Название: Gustav Klimt
Автор: Patrick Bade
Издательство: Parkstone International Publishing
Жанр: Иностранные языки
Серия: Best of
isbn: 978-1-78310-183-2
isbn:
In the figure of Lasciviousness, shown top left, Klimt uses the woman’s hair both to hide her sex and to draw attention to it. The superb figure of Intemperance resembles not so much a woman as an oriental pasha, a man whose corpulence has reached such an extent that his chest has expanded to form female breasts.
The Beethoven Frieze (central panel, detail), 1902.
Casein on plaster, height: 220 cm.
Secession, Vienna.
Final drawing for Nuda Veritas, 1898.
Black chalk, pencil, Indian ink, 41 × 10 cm.
Historiches Museum, Vienna.
Conservative Viennese society was once again profoundly shocked by these images, much in the same way that modern-day exhibition-goers are shocked by a Damien Hirst.
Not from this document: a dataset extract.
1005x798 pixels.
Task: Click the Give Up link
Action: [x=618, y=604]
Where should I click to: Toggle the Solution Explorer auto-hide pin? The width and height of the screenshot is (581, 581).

Klimt’s contemporary Felix Salten relates: “Suddenly an exclamation came from the centre of the room: ‘Hideous!’ An aristocrat, a patron and collector, whom the Secession had let in today together with other close friends, had lost his temper at the sight of the Klimt frescoes. He shouted the word in a high, shrill, sharp voice… he threw it up the walls like a stone.:’Hideous!’”
Klimt’s only response to this, as he worked away on the scaffolding above, was an amused glance in the direction of the departed man. This calm response perhaps best typifies Klimt’s reaction to the scandals he caused.
Although the faculty paintings ensured that Klimt swiftly lost the patronage of the Emperor and other establishment figures, he was fortunate enough to be able to earn an extremely comfortable living from painting portraits and thus did not have to worry about this loss. Three times, however, he was refused a professorship of the Academy. Only in 1917 was he offered the small consolation of being made an honorary member.
Fin de Siècle Vienna
It must be remembered that despite their tastes for balls, the opera, theatre and music, the Viennese upper classes were extremely conservative in their tastes. A combination of strict Roman Catholicism and rigid social morals kept them buttoned up, at least on the surface. And whilst people were only too happy to indulge in all sorts of sensual pleasures that were sanctioned by society – the waltz, for example – they did not appreciate having openly erotic, ugly or sexual subjects thrust before them, a double standard which speaks volumes about fin de siècle morality.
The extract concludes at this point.